The intervening period and in particular the recent games appear to have placed an arduous strain on the relationship. City's desperate search to re-gather the winning momentum from the opening weeks brings everything into sharper focus.

Adams is under pressure, his players are under pressure, Norwich's board is under pressure. It should come as no great surprise that level of heightened scrutiny applied to Adams' backroom staff.

The only way Norwich can plot a route back to the Premier League is with a common sense of purpose and a strong unity.
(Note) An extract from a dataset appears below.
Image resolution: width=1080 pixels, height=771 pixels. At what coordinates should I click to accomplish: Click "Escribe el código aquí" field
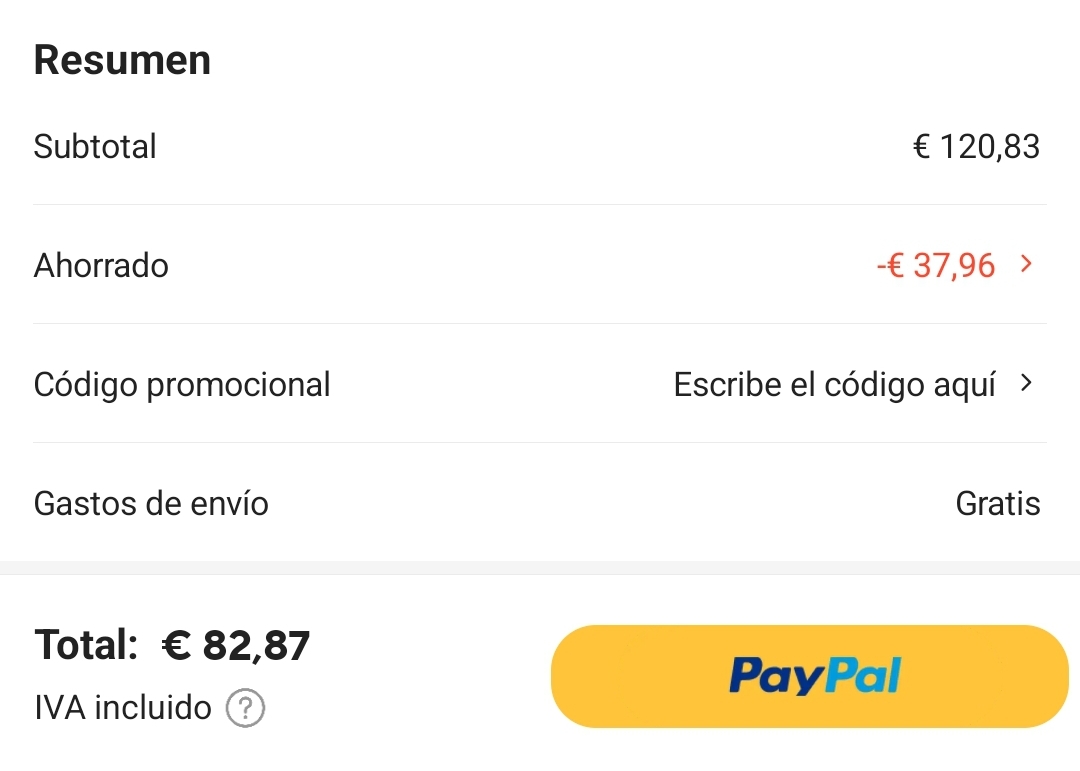(x=834, y=384)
If the dynamic between Robson, Adams and Holt had started to fracture then a separation was the only outcome.

It really is less about the loss of a popular, likeable, respected first team coach than the impact on a dressing room which has failed to perform anywhere near its collective capabilities during a prolonged downturn that now increasingly prompts many to question the wisdom of City appointing from within.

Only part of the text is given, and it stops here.